Liberalizm Üzerine Notlar*
John Henry, Cardinal Newman (1801-90), ilk olarak Apologia Pro Vita Sua’nın 1865 baskısına bir ek olarak basılan, ünlü Liberalizm Üzerine Notlar’ı kaleme aldığında, yaklaşık yirmi yıllık bir Roma Katoliği idi. Yine de kendisinin de belirttiği gibi, Oxford’da ve İngiltere Kilisesi’nin Yüksek Kilise üyesi olmasına rağmen, bir “liberalizm” karşıtı idi.
Buradaki liberalizm aslında, muhafazakâr bir kilise adamının görüş açısıyla ele alınmış dini ve siyasi liberalizmin bir karışımıdır.
Benden “liberalizm” ile ne kastettiğimi daha net bir şekilde açıklamam istendi, çünkü liberalizmi sadece anti-dogmatik olarak adlandırmak, liberalizm hakkında hemen hemen hiçbir şey söylememekle aynıdır. (…)
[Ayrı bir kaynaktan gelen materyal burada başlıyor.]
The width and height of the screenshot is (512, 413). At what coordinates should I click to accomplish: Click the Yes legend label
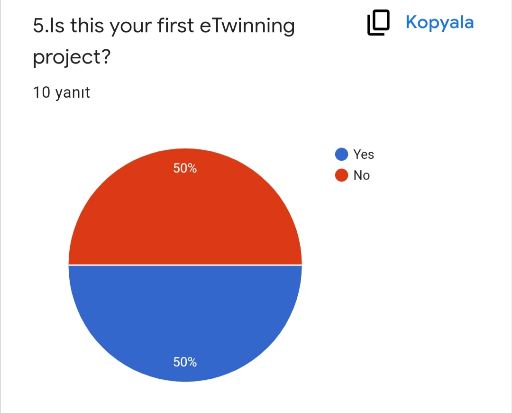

İnsanlar ne zaman hep birlikte hareket edebilse, o zaman uç ve aşırı eylemlerin gerçekleşme ihtimali ortaya çıkar, yani zihin gerçekleştirildiğinde, asi ve yanlış uygulamalar peyda olabilir. Düşünce özgürlüğü zaten kendi içinde iyidir, ancak yanlış özgürlüğün de yolunu açar. Ben liberalizm derken, yanlış düşünce özgürlüğünü ya da düşüncenin sorunlara üstün tutulmasını kastediyorum. Düşünce, insan zihninin yapısı gereği, herhangi bir başarılı duruma yol açamaz ve bu sebeple de yersizdir. Bu sorunlar arasında, hangi konuda olursa olsun, ilk ilkeler öne çıkar ve bu ilkelerden en kutsal ve en mühim olanları özellikle Yeni Ahit’in son kitabının gerçekleri olarak varsayılırlar.
O zaman, liberalizm aslında doğası gereği insan yargısından öte ve bağımsız, sadece ilahi emrin harici otoritesi ile ilgili görüşlerine dayanan önermelerin değerini ve doğruluğunu gerçek temellere dayanarak saptadığını iddia etmekten hayli uzak olan doktrinleri, insan yargısına maruz bırakma yanılgısıdır. (…)
Oxford’daki bu liberalizm bildirisini ve liberalizm karşıtı olan bölümü, benim de üyesi olduğum karşıt tarafın ve bununla birlikte Yüksek Kilise’nin bir üyesi olarak, ısrarla kınadığım ve reddettiğim bazı detaylı önermelerle sonlandıracağım.
1. Mantık aksini söylemediği sürece, hiçbir dini öğreti önemli değildir.
2. Kimse anlamadığı bir şeye inanamaz. Bu nedenle, gerçek bir dinde sırlardan bahsedilemez.
4. Bir insan, kesin bir kanıt aracılığıyla ispatlamadan bir şeye inanıyorsa, o kişi dürüst değildir. Bu nedenle, insan toplulukları, mutlak bir şekilde, İncil’in ilahi otoritesine inanmamalıdır.
(…)
6. Ortaya atılan hiçbir doktrin ya da ilke, bilimsel sonuçların yerini asla tutamaz. Bu sebeple, Politik Ekonomi, Tanrı’nın fakirlik ve zenginlik hakkındaki beyanatlarını ters yüz edebilir ya da bir Etik sistemi, bizlere zihnin en üst düzeyde olabilmesi için genellikle bedenin en üst konumda olmasının gerekli olduğunu gösterebilir.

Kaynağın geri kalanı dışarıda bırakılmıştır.